Back to the bookstore. If you come to Colorado Springs, there are a plethora of new and used bookstores to choose from. I guess I should say, “From which to choose” so I don’t use a preposition to end the sentence with. This one is pleasant, but not the biggest. I discovered a little gem that you have heard of. It’s called, “Everything I Really Need to Know I Learned In Kindergarten” by Robert Fulghum. Now I have seen this done as a poster with multitudinous rip-offs and satires including all I need to know I learned from my…Dog, Cat, Pig, Cow, Cheese, Bratwurst, 00 Dodge Intrepid which goes too fast, ummm, okay, so maybe I haven’t seen ALL of those. But this is a wonderful little book. Much better (in my opinion) than the Chicken Soup books, but maybe written for a different purpose, too.

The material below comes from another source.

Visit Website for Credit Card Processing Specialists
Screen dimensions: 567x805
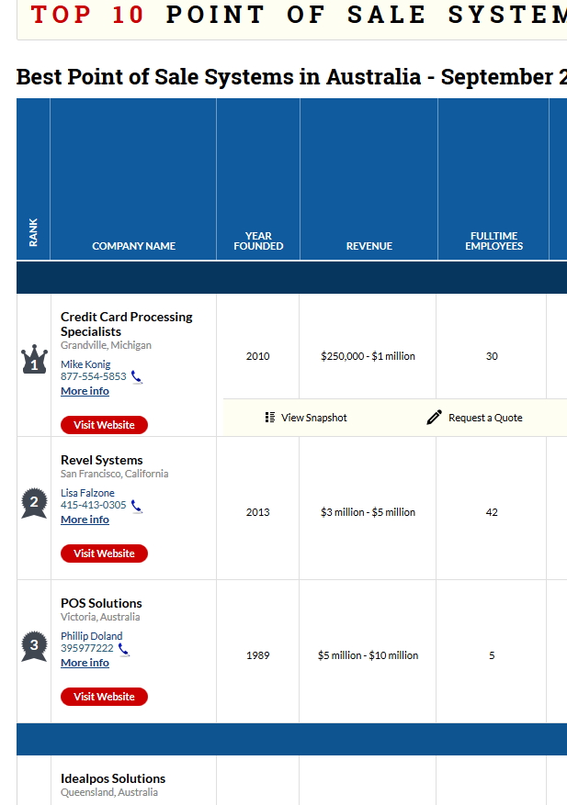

If you see it, pick it up and give it a read. It’s one of those things that you can just open up to a page and start reading and get a little something. It is sometimes a little syrupy and not good (or possible?) to read all the way through in one sitting, but a definite must-read. The stories are short and read like a blog (There’s a silly idea some joker will come up with. A blog that you can carry with you everywhere you go, like, take some sheets of paper, bind them up somehow, maybe you could twist a wire through the sheets to hold them together and put cardboard or plastic covers on the ends to protect them. Then you could make a stylus like the one you use with your Palm, only fill it with ink. You could then, here’s the silly part, write directly on the paper and not even use a computer at all. Just print directly to the paper! Am I a genius or what?) And are (That was kind of a long parenthetical break, wasn’t it? I wonder what the longest in literature has ever been. Soliloquies should count, but if not, I wonder if there is a World’s Record for it. It would have to take less time to break than crawling 33 miles and be easier on the knees. My English teacher abhorred the use of parentheses and said that if it wasn’t important enough to the piece to make its own paragraph or sentence, it probably should not be included.) Quick and sometimes humorous, sometimes (She said your readers will forget what you were saying and have to go back and sort through all that junk) poignant.

I opened it up just now and read a story about an idea for a crayon bomb to bring world peace. I like this little book.

Remember, the Good Book says, “Flush.” Well, okay, it says to go outside the camp to a designated spot with your shovel and do your business and bury it, but I say you can shrink it down to one word of advice, “Flush.”